Poem

Jared Leising

YOU'VE BEEN GETTING CALLS



grave, middle-of-the-night
messages that avoid small
talk or commercial inquiry.
As an epigraph, their rings
hint at what your ears will
hear; voices, soft and slow,
tugging at your line, and it's
quiet in both places—your
bedroom, their kitchens. It
is about getting to the point.
Every word presents pitfalls
to wind dry mouths around,
most sentences cul-de-sacs.
If only you could be shown
a picture of their past hours:
an ashen waiting room at the
hospital, a man breaking into
his cold, dim house to find her
note that reads, "I'm leaving."
That's why this is the hardest
part, you see their finish lines,
and you know how the stories
end: a damp voice is muffled,
a well filling with sand, while
the body in the bed beside you
waits, dreaming hard and fast.
She's even more remote, more
imaginative than you, and with
imagination comes fear.

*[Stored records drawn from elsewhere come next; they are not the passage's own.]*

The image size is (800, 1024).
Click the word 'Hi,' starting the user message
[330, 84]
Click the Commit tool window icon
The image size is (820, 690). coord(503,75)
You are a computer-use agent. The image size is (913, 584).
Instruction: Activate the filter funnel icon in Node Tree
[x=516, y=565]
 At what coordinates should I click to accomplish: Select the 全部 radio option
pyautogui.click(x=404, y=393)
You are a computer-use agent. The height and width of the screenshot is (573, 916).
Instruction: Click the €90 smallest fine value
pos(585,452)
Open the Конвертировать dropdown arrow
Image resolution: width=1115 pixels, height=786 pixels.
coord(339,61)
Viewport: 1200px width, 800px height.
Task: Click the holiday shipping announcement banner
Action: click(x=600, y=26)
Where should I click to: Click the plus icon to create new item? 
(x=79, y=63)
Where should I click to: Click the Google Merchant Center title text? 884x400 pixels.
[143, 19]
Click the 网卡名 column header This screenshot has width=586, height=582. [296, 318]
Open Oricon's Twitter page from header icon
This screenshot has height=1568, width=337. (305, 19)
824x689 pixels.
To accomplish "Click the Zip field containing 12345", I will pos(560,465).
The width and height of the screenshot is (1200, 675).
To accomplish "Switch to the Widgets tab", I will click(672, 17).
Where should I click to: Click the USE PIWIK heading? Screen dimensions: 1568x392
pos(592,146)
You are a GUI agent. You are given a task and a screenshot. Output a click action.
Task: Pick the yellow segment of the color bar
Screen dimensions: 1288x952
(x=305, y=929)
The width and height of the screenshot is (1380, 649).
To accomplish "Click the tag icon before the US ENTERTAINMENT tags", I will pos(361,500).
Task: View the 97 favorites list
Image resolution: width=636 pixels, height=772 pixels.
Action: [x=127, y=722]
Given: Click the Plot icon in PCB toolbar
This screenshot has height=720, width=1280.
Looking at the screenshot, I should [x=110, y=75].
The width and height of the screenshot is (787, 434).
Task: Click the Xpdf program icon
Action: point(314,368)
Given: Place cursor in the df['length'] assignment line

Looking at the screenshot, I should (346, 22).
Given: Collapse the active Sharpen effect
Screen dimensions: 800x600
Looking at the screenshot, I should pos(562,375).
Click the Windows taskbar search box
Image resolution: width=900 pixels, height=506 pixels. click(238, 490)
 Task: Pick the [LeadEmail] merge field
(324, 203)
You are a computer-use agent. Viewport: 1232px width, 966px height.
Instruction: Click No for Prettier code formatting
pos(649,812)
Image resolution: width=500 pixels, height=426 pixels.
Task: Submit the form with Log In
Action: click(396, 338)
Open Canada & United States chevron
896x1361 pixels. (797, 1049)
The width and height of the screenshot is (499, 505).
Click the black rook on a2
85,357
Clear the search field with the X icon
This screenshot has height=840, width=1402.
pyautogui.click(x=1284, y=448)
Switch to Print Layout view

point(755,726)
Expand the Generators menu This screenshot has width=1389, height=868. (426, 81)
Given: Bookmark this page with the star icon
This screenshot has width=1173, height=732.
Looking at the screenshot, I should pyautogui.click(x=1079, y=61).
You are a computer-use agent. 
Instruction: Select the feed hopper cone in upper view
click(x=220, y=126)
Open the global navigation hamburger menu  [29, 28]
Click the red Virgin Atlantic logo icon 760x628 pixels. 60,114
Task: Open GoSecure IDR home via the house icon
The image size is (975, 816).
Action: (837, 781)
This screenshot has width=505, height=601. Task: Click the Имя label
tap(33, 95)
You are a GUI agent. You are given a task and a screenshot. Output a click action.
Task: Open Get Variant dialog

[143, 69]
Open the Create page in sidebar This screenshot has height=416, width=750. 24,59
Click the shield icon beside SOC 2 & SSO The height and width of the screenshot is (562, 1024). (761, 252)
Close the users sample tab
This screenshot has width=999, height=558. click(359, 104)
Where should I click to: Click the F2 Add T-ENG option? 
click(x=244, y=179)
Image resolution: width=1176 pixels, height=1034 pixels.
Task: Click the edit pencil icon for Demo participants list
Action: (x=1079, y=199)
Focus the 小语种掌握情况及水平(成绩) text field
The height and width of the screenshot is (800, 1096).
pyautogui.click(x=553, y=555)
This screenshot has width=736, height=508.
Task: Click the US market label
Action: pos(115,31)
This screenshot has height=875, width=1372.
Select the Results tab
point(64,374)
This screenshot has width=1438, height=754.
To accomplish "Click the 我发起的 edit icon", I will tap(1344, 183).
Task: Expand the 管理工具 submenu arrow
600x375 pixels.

Dark
talk over miles of wire, it's like
driving with your eyes closed.
You know you're alone, bound
to hit something if you drive far
enough, because all roads bend
and this land won't give in.


Jared Leising

Jared Leising, originally from the Midwest, received his MFA in creative writing from the University of Houston. Currently, he teaches English at Cascadia Community College and is a volunteer for 826 Seattle, a youth writing center in Greenwood.